Instructions for the task
Transcribe each record exactly. Omit the pictures.

[Stored items]
○ ○ ○ ○ ○
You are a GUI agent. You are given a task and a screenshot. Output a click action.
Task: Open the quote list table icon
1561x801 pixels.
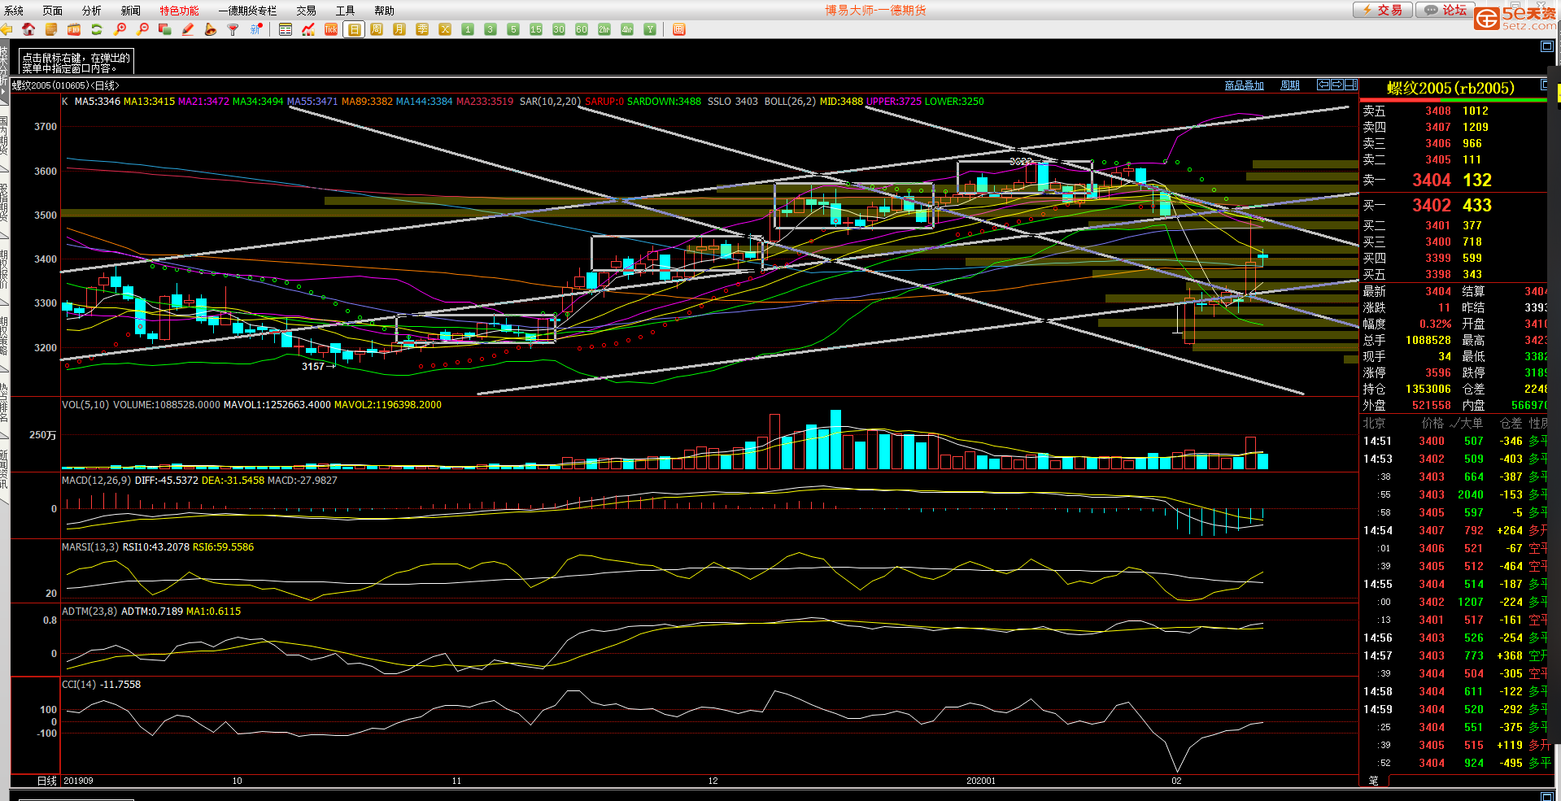coord(286,29)
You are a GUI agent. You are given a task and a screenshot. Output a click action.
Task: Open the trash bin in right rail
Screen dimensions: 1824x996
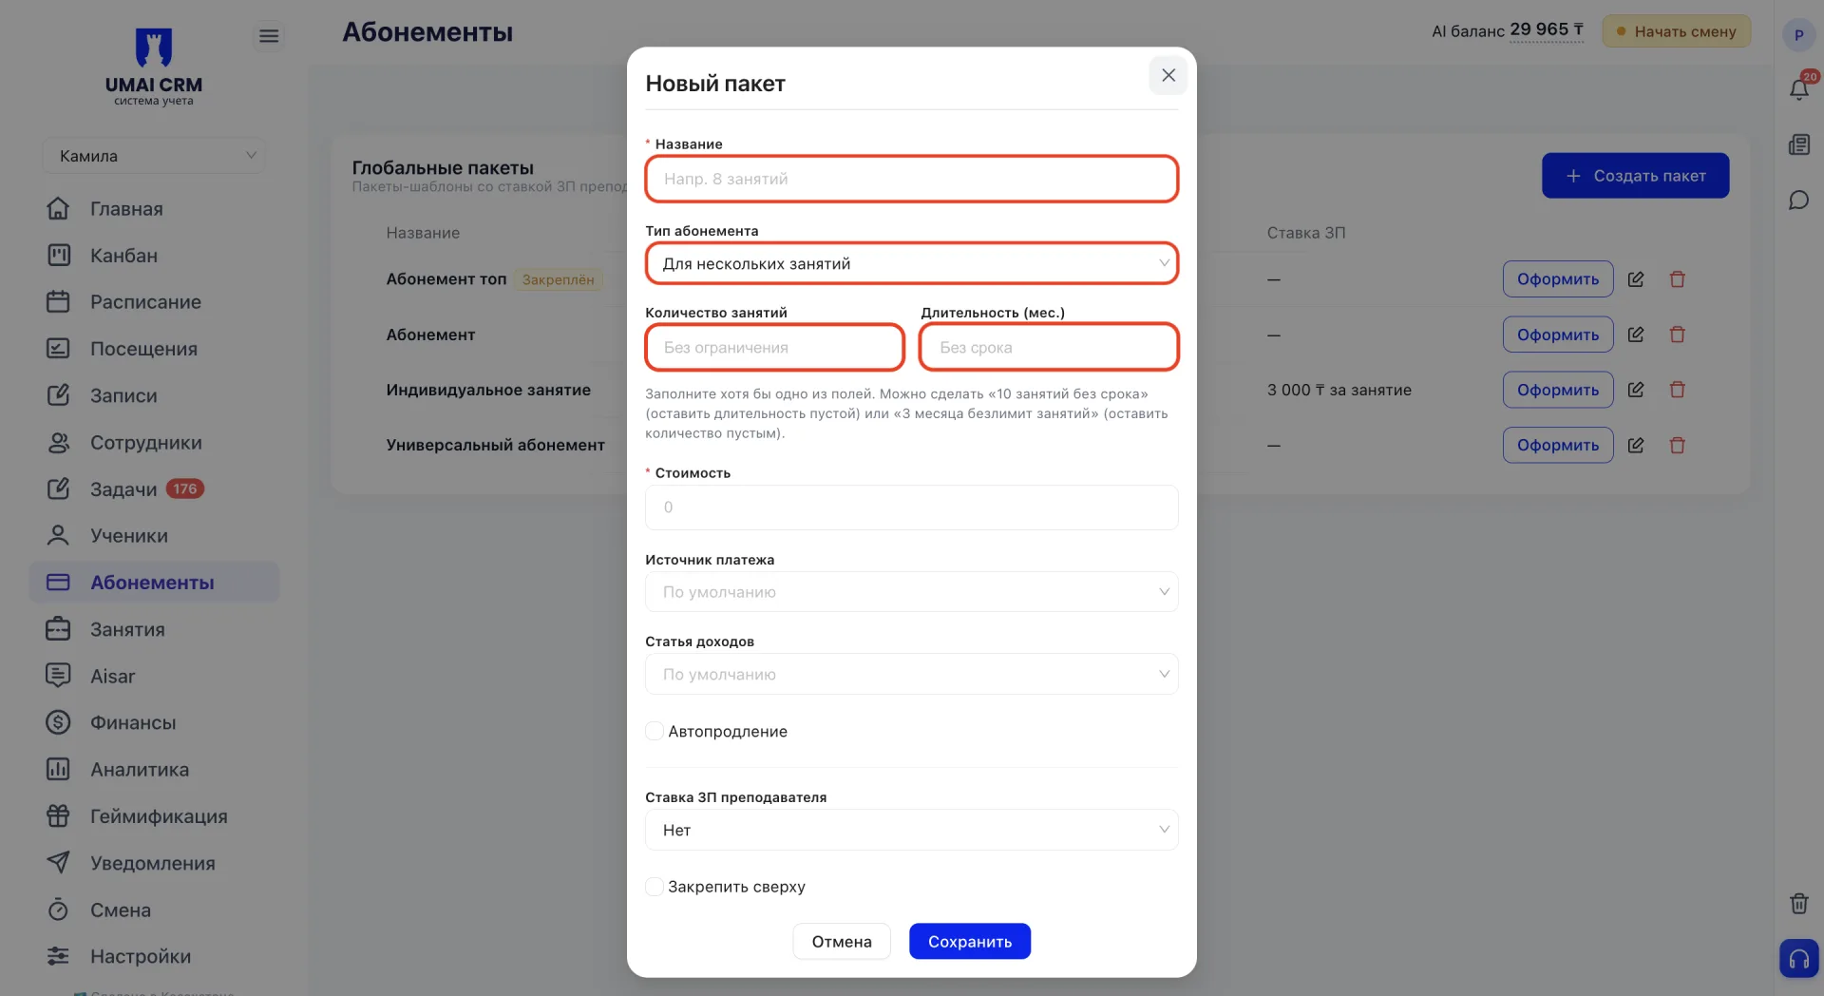click(x=1798, y=903)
○ ○ ○ ○ ○
Answer section
You are a GUI agent. You are given a task and a screenshot. Output a click action.
Task: Open the quote list table icon
1561x801 pixels.
coord(286,29)
You are a GUI agent. You are given a task and a screenshot. Output a click action.
Task: Open the trash bin in right rail
Screen dimensions: 1824x996
click(x=1798, y=903)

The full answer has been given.